In the latest reporting week to February 5, portfolio managers added more long positions on Brent Crude, but short positions—bets that prices will fall—also rose for the first time this year.
Although the speculative positioning in the week resulted in a slight rise in the combined net long position—the difference between bullish and bearish bets—the increase in short positions suggests that hedge funds are now much more undecided where oil prices will be heading next.
According to data from ICE Futures Europe compiled by Reuters market analyst John Kemp, money managers boosted their net long position in Brent Crude in the week to February 5 by just 1 million barrels. Long positions—bets that prices would rise—increased by 15 million barrels. However, short positions rose nearly as much as longs, with 13 million barrels in shorts added last week.
The rise of the shorts, for the first time this year, could suggest that hedge funds have diverging views about where Brent prices are going next and that bearish concerns such as economic slowdown or no-deal U.S.-China trade talks have prevailed over bullish cues such as OPEC’s cuts, sanctions on Venezuela, and slowing growth in U.S. crude oil production.
Due to the U.S. government shutdown, the Commodity Futures Trading Commission (CFTC) won’t have caught up with up-to-date WTI Crude positioning data until next month.Related: Oil Jumps As Saudis Plan Further Production Cuts
Judging from the commitments of traders in Brent in the week to February 5, hedge funds were almost equally divided between adding longs and shorts, with longs leading slightly. This compares with a massive retreat in shorts seen in January.
At the end of January, hedge funds and other money managers started to shake off the gloomy expectations of a global recession and waning oil demand growth that had seized market participants for most of the fourth quarter last year.
Yet, the primary driver for the increase in the net long position was the closing of the many shorts from late 2018, rather than a renewed bullishness that oil prices will be rallying.
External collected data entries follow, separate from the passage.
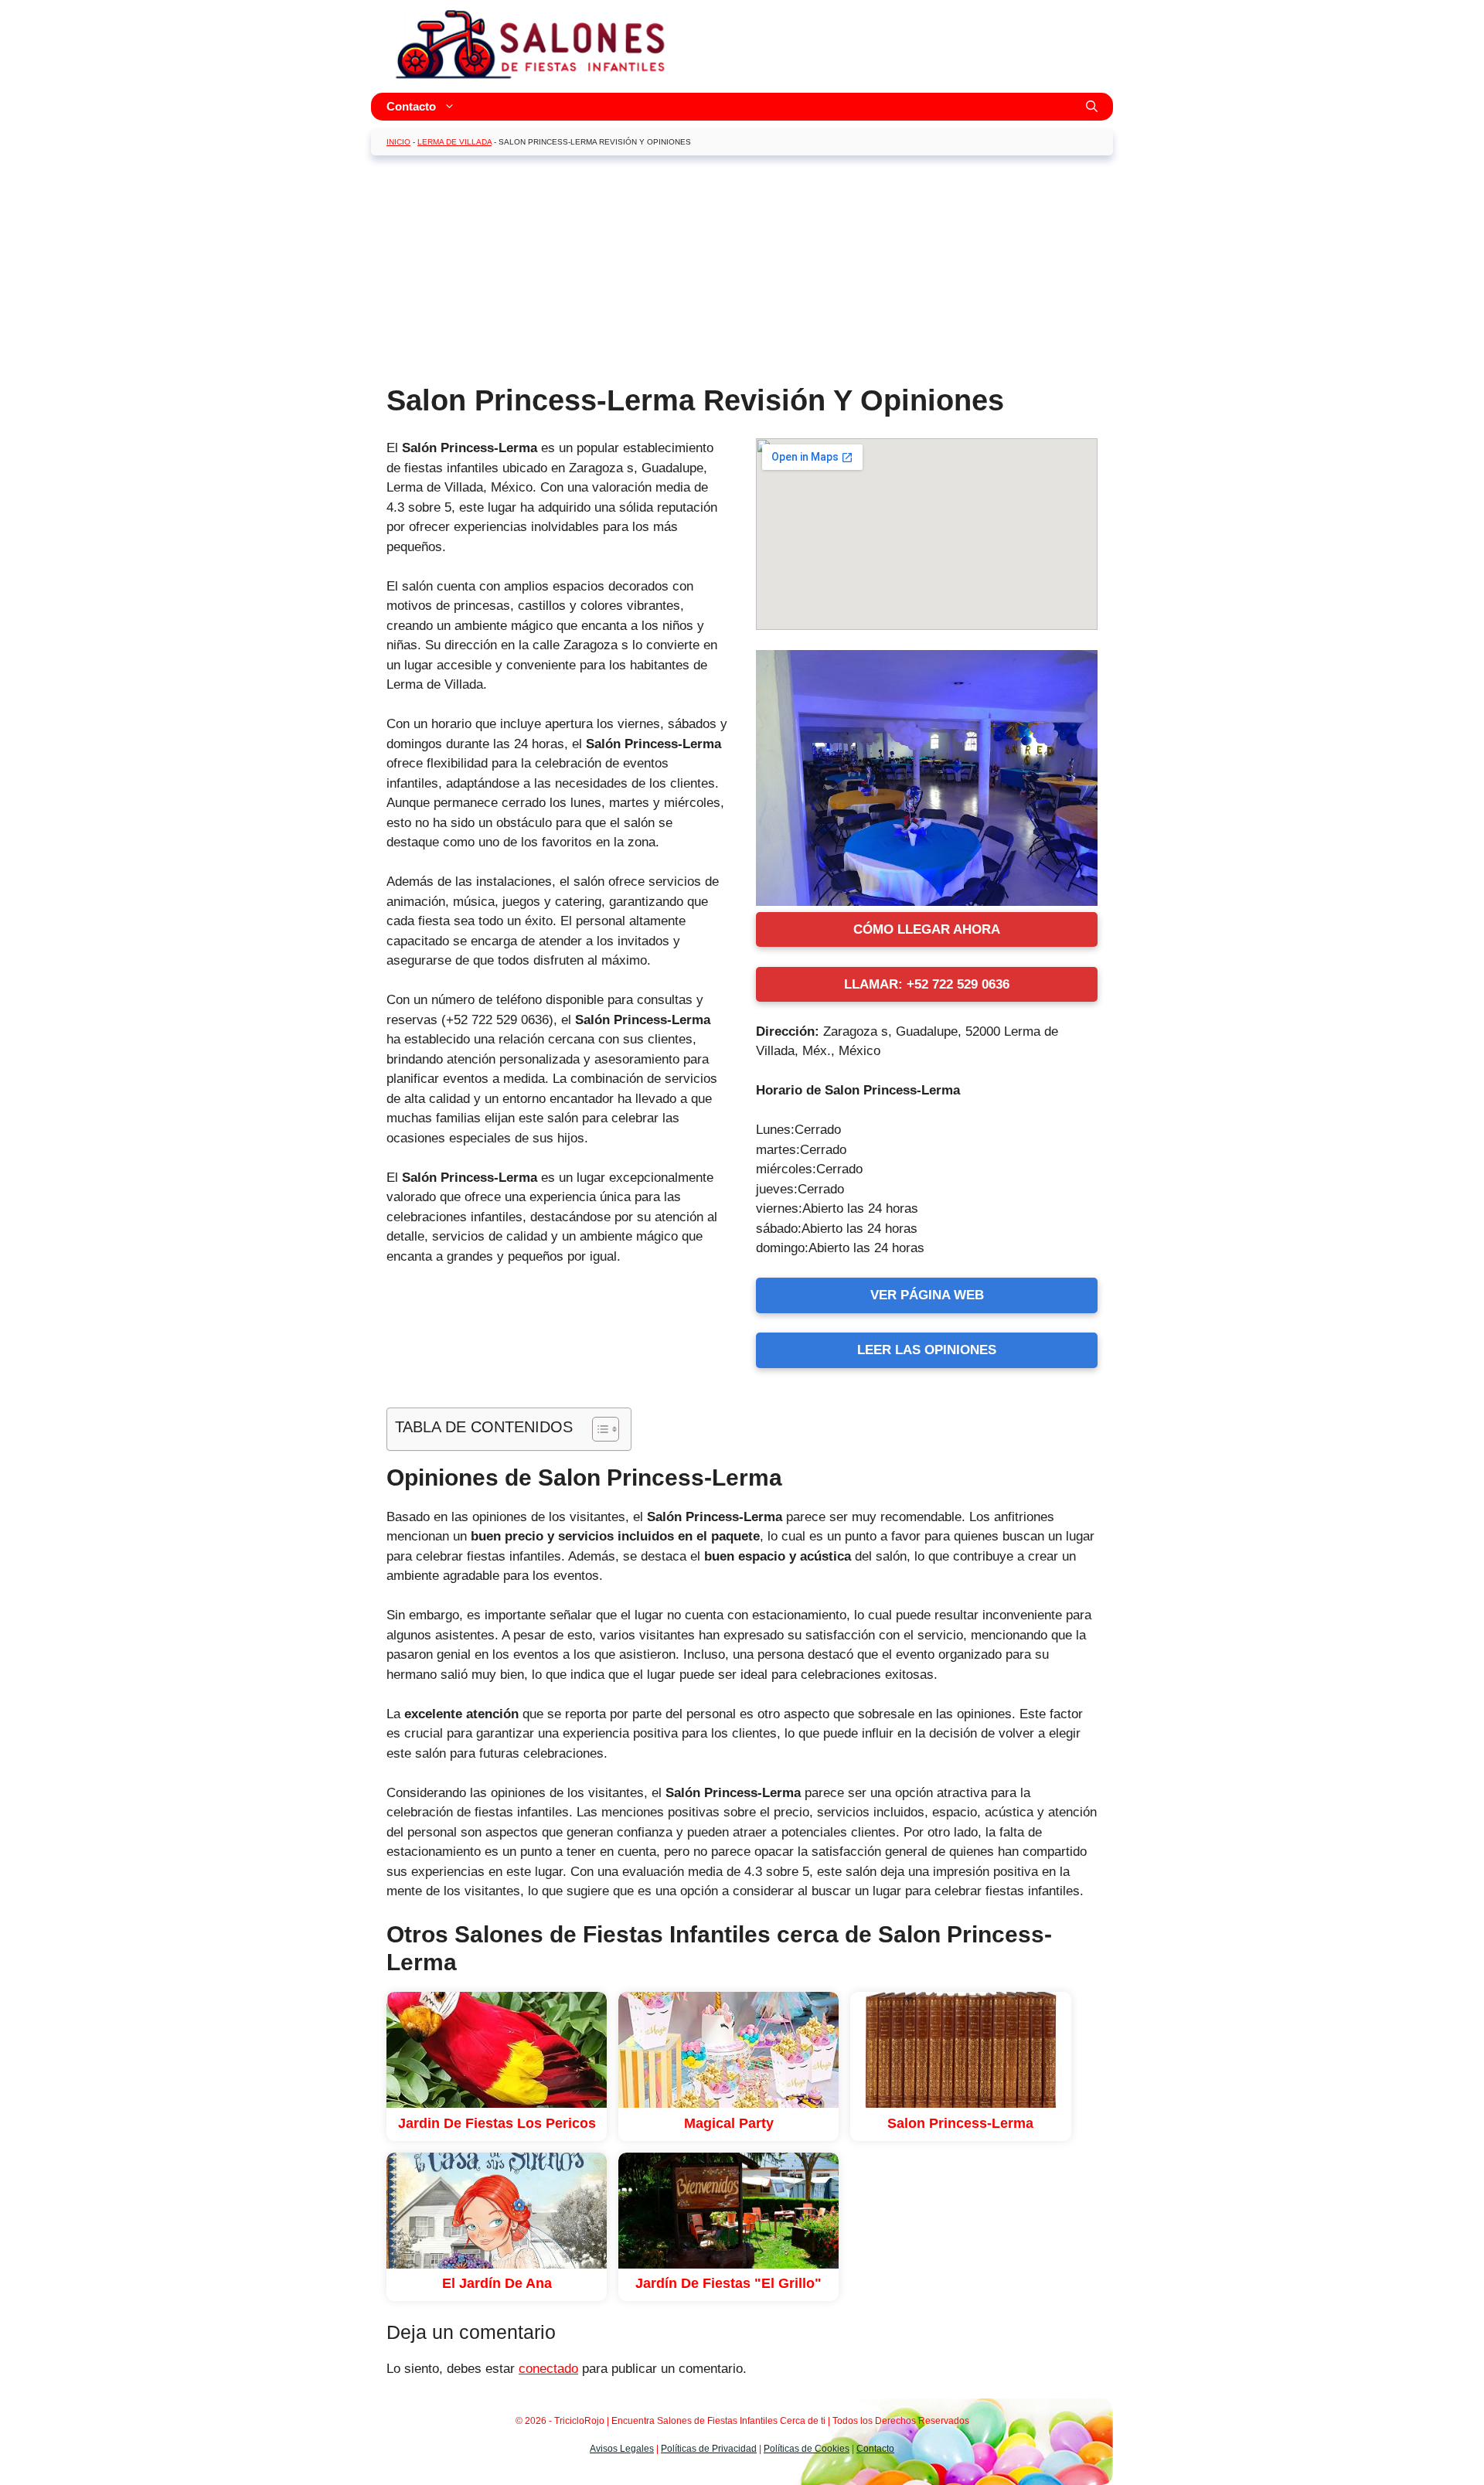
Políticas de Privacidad (709, 2448)
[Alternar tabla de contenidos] (597, 1429)
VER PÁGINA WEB (927, 1295)
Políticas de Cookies (806, 2448)
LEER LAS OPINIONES (926, 1350)
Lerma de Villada (454, 142)
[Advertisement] (742, 275)
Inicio (398, 142)
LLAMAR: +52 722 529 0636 (926, 984)
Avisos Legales (622, 2448)
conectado (548, 2368)
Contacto (411, 106)
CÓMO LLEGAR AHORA (926, 929)
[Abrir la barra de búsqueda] (1091, 107)
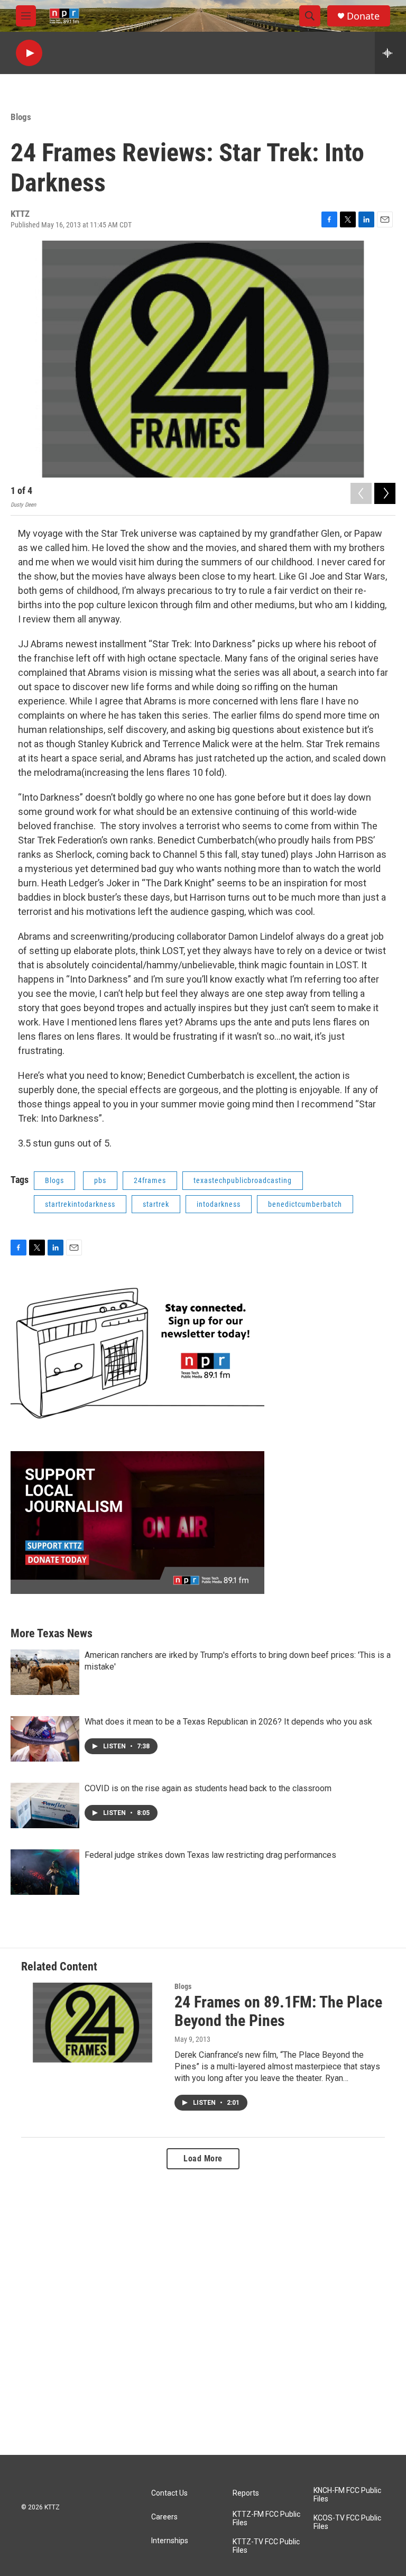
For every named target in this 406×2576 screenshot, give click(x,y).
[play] (29, 53)
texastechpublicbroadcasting (242, 1180)
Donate (363, 16)
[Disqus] (203, 2312)
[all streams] (390, 53)
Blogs (21, 117)
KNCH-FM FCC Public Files (347, 2495)
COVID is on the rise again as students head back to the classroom (208, 1788)
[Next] (384, 493)
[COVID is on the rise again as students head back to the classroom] (45, 1805)
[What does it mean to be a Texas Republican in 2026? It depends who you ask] (45, 1739)
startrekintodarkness (80, 1204)
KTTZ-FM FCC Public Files (266, 2518)
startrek (156, 1204)
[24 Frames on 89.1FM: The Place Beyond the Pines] (92, 2022)
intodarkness (219, 1204)
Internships (169, 2541)
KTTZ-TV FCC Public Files (266, 2546)
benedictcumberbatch (305, 1204)
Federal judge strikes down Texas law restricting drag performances (210, 1855)
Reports (246, 2493)
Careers (164, 2517)
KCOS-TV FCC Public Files (347, 2522)
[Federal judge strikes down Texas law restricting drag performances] (45, 1872)
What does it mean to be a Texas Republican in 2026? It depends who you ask (228, 1722)
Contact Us (169, 2493)
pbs (100, 1180)
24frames (150, 1180)
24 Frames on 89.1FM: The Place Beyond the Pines (278, 2011)
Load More (203, 2158)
Between early December and late January, hedge funds raised their net long position by a total of 96 million barrels and increased the net long in seven out of eight weeks. However, the rise in the net long position since early December was primarily the result of closing the shorts, rather than a clear sign that bulls are back.
Between December 11 and January 29, short positions declined by more than 60 percent from 122 million barrels to 48 million barrels, but longs increased by only 27 million barrels, as fund managers were less bearish but surely not enthusiastically bullish on the price of oil.
In the week January 29 to February 5, however, shorts increased by 28 percent—the most since late October and the first rise after four weeks of bears retreating—while the number of long positions rose by 5.2 percent.
While money managers as a whole were undecided where Brent Crude was heading, they boosted bullish bets on gasoil and diesel futures during the latest reporting week, after the U.S. sanctions on Venezuela started to limit the supply of medium and heavy crudes such as Venezuela’s, which are well suited for processing into gasoil, Reuters’ Kemp says.
Going forward, hedge funds will be looking for direction from a range of bullish and bearish factors. No-deal U.S.-China trade talks and economic growth concerns would be attracting the bears, while OPEC’s cuts, U.S. sanctions on Venezuela and Iran, and possible slowdown in U.S. crude production would make more room for the bulls to run.